I have the optimization problem: minimise $f(V)$, where $V$ is $N\times N$, subject to
- $V$ is orthonormal
- All entries of the first column of $V$ are $1/\sqrt{N}$
- $V \cdot D \cdot V^T \cdot \mathbf{1}_N = \mathbf{0}_N$ (I do not optimize over $D$)
Because of (1), I resorted to the Manopt package in Matlab where I optimize over a Stiefel Manifold to obtain an Orthonormal Matrix.
But due to (2) and (3), I resorted to the Augmented Lagrangian Method to solve the problem, where I modified my original optimization problem to include (2) and (3).
However, too many iterations are required to nicely obey (2) and (3).
So I am doing some intuitive tricks (with no theoretical justification) after I obtain $V$ via optimizing over the Stiefel manifold:
- Step 1: Solve Augmented Lagrangian Method.
- Step 2: Obtain a $V$.
- Step 3. Replace the first column of $V$ with all $1/\sqrt{N}$ to obtain a modified V
- Step 4. Perform QR decomposition over this modified $V$, to obtain another Orthonormal $V$.
In steps 3 and 4, I have doubts whether these are the right steps to obey my constraints. The surprising thing is that they seem to work, but seems unethical to me, because:
- In step 3, I am replacing the first column of the $V$ with all $1/\sqrt{N}$, now at this point in time my $V$ may not be orthonormal anymore!

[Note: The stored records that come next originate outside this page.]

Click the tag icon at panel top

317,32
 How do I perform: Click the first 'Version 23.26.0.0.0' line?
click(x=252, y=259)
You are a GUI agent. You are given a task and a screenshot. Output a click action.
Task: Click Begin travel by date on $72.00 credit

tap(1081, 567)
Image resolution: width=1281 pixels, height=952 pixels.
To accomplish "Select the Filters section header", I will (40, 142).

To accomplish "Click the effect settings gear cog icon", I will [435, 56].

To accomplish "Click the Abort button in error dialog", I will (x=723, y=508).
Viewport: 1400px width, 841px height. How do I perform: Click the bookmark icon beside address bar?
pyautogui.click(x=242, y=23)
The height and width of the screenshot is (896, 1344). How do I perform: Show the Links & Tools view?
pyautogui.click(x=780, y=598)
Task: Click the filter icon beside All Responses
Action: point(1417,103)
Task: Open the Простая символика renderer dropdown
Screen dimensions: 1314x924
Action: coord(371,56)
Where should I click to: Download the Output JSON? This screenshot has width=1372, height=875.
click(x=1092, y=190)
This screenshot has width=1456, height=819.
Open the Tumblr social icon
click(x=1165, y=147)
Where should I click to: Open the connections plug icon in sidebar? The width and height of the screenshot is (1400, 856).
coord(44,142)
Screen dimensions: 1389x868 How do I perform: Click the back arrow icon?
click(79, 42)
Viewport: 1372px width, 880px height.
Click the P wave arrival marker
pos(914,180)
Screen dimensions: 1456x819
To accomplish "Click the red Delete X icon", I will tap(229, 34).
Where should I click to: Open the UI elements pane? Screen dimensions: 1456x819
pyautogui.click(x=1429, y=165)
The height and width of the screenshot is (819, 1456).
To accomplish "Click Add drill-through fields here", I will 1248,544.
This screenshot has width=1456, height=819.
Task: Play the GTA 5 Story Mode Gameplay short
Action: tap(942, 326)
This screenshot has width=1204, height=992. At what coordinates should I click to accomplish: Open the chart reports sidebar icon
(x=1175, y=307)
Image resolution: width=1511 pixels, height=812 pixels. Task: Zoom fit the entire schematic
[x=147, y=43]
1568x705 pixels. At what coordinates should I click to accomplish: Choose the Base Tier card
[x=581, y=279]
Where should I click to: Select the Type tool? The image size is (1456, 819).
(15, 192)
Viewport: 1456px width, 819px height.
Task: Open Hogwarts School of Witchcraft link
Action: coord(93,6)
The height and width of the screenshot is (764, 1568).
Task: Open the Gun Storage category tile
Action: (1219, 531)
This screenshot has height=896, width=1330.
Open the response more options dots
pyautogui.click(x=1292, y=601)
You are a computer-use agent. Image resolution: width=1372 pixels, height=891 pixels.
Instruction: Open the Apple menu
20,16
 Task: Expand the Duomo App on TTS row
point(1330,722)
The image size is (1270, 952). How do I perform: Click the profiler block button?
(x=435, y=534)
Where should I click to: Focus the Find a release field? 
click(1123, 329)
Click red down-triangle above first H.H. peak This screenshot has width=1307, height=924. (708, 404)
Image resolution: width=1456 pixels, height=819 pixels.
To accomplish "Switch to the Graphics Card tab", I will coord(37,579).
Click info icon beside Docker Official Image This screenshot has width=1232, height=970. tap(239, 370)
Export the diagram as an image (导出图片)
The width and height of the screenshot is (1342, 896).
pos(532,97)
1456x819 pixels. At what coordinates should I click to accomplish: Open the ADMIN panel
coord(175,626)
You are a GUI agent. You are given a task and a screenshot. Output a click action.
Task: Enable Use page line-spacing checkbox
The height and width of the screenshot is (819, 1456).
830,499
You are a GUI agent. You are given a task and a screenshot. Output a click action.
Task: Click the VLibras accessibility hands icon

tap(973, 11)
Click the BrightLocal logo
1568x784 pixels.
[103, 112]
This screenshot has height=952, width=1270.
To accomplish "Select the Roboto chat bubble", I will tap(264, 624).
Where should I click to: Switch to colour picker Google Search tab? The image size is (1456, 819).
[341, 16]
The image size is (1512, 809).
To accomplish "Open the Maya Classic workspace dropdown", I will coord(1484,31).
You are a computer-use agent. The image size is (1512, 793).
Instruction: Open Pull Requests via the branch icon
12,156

- Then I do a QR decomposition over this modified $V$ which may not be orthonormal. So this QR decomposition doesn't seem to make sense.
Please let me know whether my trick is right or wrong. If correct, please kindly try to give a proof or theoretical justification. If wrong, then please tell me it's wrong. Also in case of any better alternative, please also tell me that.